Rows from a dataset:

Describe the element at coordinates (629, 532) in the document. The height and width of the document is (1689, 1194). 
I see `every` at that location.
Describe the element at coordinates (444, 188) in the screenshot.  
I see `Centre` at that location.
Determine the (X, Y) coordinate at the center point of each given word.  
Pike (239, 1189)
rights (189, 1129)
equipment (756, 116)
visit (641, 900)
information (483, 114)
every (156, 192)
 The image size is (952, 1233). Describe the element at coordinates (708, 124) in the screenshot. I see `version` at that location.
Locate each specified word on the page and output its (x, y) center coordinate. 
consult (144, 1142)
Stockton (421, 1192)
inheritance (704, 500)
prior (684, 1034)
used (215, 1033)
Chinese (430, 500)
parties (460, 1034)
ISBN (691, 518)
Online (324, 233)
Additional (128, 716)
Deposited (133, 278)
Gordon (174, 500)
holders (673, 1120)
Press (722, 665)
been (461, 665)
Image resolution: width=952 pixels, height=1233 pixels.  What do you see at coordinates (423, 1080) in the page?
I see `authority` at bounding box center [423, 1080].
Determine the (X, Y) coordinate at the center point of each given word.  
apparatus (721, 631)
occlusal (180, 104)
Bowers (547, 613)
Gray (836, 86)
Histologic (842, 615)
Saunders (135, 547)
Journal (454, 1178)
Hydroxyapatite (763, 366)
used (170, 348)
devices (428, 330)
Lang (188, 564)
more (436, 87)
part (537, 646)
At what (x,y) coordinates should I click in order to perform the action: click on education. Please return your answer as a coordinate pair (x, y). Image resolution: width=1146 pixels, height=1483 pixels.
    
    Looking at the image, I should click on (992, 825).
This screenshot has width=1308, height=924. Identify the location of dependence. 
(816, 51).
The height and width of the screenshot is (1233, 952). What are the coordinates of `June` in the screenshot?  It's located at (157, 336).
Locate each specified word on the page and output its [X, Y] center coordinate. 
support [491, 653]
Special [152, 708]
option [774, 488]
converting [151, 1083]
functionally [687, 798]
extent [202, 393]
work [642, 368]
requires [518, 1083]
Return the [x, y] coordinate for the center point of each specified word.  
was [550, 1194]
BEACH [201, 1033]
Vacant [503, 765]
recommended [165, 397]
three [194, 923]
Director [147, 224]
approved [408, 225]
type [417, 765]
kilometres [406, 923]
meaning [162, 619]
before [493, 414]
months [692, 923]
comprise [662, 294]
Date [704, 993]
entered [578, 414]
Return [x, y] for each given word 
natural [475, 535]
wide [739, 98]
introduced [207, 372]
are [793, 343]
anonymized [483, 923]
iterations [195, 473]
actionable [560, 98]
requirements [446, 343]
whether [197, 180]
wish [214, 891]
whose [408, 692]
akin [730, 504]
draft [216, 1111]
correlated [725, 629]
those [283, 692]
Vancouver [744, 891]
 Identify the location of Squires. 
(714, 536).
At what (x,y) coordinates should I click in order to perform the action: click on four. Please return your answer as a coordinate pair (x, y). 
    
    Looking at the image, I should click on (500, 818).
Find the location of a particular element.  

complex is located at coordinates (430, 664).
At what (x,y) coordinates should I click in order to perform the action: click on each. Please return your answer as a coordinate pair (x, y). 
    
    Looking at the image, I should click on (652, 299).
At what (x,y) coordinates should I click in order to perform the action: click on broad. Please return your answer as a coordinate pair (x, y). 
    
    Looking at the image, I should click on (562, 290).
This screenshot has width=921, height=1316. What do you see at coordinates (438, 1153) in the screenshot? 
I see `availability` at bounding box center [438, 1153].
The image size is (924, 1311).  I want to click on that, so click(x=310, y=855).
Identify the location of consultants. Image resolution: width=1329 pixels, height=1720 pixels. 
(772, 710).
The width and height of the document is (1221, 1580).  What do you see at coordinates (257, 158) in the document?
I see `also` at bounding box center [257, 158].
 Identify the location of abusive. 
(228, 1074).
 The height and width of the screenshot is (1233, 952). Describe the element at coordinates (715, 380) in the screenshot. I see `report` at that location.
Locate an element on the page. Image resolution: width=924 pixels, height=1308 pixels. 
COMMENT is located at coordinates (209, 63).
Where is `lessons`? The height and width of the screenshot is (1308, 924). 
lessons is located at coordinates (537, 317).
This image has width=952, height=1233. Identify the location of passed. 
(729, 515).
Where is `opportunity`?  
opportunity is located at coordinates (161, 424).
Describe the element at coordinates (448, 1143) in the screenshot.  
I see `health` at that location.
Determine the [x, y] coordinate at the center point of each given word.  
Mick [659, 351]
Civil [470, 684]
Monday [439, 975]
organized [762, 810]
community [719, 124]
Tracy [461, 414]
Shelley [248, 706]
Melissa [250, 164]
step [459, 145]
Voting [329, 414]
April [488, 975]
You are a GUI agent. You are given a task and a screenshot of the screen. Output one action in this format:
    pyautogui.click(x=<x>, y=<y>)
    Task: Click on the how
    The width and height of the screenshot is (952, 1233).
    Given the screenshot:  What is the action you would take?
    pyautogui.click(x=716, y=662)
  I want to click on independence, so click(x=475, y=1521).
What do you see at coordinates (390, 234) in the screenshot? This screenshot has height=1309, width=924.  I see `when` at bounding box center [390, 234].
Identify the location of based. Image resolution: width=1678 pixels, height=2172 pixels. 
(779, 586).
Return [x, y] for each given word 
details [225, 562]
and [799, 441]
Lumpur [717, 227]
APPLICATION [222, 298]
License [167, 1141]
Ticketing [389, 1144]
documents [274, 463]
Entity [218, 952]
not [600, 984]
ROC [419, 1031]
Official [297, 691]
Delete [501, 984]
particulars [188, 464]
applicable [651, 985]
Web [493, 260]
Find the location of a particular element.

_Exercise task_. Copy all of the entries above word for word, keeping every line in its original order.

_Worked solution_.
Describe the element at coordinates (629, 532) in the document. The height and width of the document is (1689, 1194). 
I see `every` at that location.
Describe the element at coordinates (444, 188) in the screenshot.  
I see `Centre` at that location.
Determine the (X, Y) coordinate at the center point of each given word.  
Pike (239, 1189)
rights (189, 1129)
equipment (756, 116)
visit (641, 900)
information (483, 114)
every (156, 192)
 The image size is (952, 1233). Describe the element at coordinates (708, 124) in the screenshot. I see `version` at that location.
Locate each specified word on the page and output its (x, y) center coordinate. 
consult (144, 1142)
Stockton (421, 1192)
inheritance (704, 500)
prior (684, 1034)
used (215, 1033)
Chinese (430, 500)
parties (460, 1034)
ISBN (691, 518)
Online (324, 233)
Additional (128, 716)
Deposited (133, 278)
Gordon (174, 500)
holders (673, 1120)
Press (722, 665)
been (461, 665)
Image resolution: width=952 pixels, height=1233 pixels.  What do you see at coordinates (423, 1080) in the page?
I see `authority` at bounding box center [423, 1080].
Determine the (X, Y) coordinate at the center point of each given word.  
apparatus (721, 631)
occlusal (180, 104)
Bowers (547, 613)
Gray (836, 86)
Histologic (842, 615)
Saunders (135, 547)
Journal (454, 1178)
Hydroxyapatite (763, 366)
used (170, 348)
devices (428, 330)
Lang (188, 564)
more (436, 87)
part (537, 646)
At what (x,y) coordinates should I click in order to perform the action: click on education. Please return your answer as a coordinate pair (x, y). Image resolution: width=1146 pixels, height=1483 pixels.
    
    Looking at the image, I should click on (992, 825).
This screenshot has width=1308, height=924. Identify the location of dependence. 
(816, 51).
The height and width of the screenshot is (1233, 952). What are the coordinates of `June` in the screenshot?  It's located at (157, 336).
Locate each specified word on the page and output its [X, Y] center coordinate. 
support [491, 653]
Special [152, 708]
option [774, 488]
converting [151, 1083]
functionally [687, 798]
extent [202, 393]
work [642, 368]
requires [518, 1083]
Return the [x, y] coordinate for the center point of each specified word.  
was [550, 1194]
BEACH [201, 1033]
Vacant [503, 765]
recommended [165, 397]
three [194, 923]
Director [147, 224]
approved [408, 225]
type [417, 765]
kilometres [406, 923]
meaning [162, 619]
before [493, 414]
months [692, 923]
comprise [662, 294]
Date [704, 993]
entered [578, 414]
Return [x, y] for each given word 
natural [475, 535]
wide [739, 98]
introduced [207, 372]
are [793, 343]
anonymized [483, 923]
iterations [195, 473]
actionable [560, 98]
requirements [446, 343]
whether [197, 180]
wish [214, 891]
whose [408, 692]
akin [730, 504]
draft [216, 1111]
correlated [725, 629]
those [283, 692]
Vancouver [744, 891]
 Identify the location of Squires. 
(714, 536).
At what (x,y) coordinates should I click in order to perform the action: click on four. Please return your answer as a coordinate pair (x, y). 
    
    Looking at the image, I should click on (500, 818).
Find the location of a particular element.  

complex is located at coordinates (430, 664).
At what (x,y) coordinates should I click in order to perform the action: click on each. Please return your answer as a coordinate pair (x, y). 
    
    Looking at the image, I should click on (652, 299).
At what (x,y) coordinates should I click in order to perform the action: click on broad. Please return your answer as a coordinate pair (x, y). 
    
    Looking at the image, I should click on (562, 290).
This screenshot has width=921, height=1316. What do you see at coordinates (438, 1153) in the screenshot? 
I see `availability` at bounding box center [438, 1153].
The image size is (924, 1311).  I want to click on that, so click(x=310, y=855).
Identify the location of consultants. Image resolution: width=1329 pixels, height=1720 pixels. 
(772, 710).
The width and height of the document is (1221, 1580).  What do you see at coordinates (257, 158) in the document?
I see `also` at bounding box center [257, 158].
 Identify the location of abusive. 
(228, 1074).
 The height and width of the screenshot is (1233, 952). Describe the element at coordinates (715, 380) in the screenshot. I see `report` at that location.
Locate an element on the page. Image resolution: width=924 pixels, height=1308 pixels. 
COMMENT is located at coordinates (209, 63).
Where is `lessons`? The height and width of the screenshot is (1308, 924). 
lessons is located at coordinates (537, 317).
This image has width=952, height=1233. Identify the location of passed. 
(729, 515).
Where is `opportunity`?  
opportunity is located at coordinates (161, 424).
Describe the element at coordinates (448, 1143) in the screenshot.  
I see `health` at that location.
Determine the [x, y] coordinate at the center point of each given word.  
Mick [659, 351]
Civil [470, 684]
Monday [439, 975]
organized [762, 810]
community [719, 124]
Tracy [461, 414]
Shelley [248, 706]
Melissa [250, 164]
step [459, 145]
Voting [329, 414]
April [488, 975]
You are a GUI agent. You are given a task and a screenshot of the screen. Output one action in this format:
    pyautogui.click(x=<x>, y=<y>)
    Task: Click on the how
    The width and height of the screenshot is (952, 1233).
    Given the screenshot:  What is the action you would take?
    pyautogui.click(x=716, y=662)
  I want to click on independence, so click(x=475, y=1521).
What do you see at coordinates (390, 234) in the screenshot? This screenshot has height=1309, width=924.  I see `when` at bounding box center [390, 234].
Identify the location of based. Image resolution: width=1678 pixels, height=2172 pixels. 
(779, 586).
Return [x, y] for each given word 
details [225, 562]
and [799, 441]
Lumpur [717, 227]
APPLICATION [222, 298]
License [167, 1141]
Ticketing [389, 1144]
documents [274, 463]
Entity [218, 952]
not [600, 984]
ROC [419, 1031]
Official [297, 691]
Delete [501, 984]
particulars [188, 464]
applicable [651, 985]
Web [493, 260]
Find the location of a particular element.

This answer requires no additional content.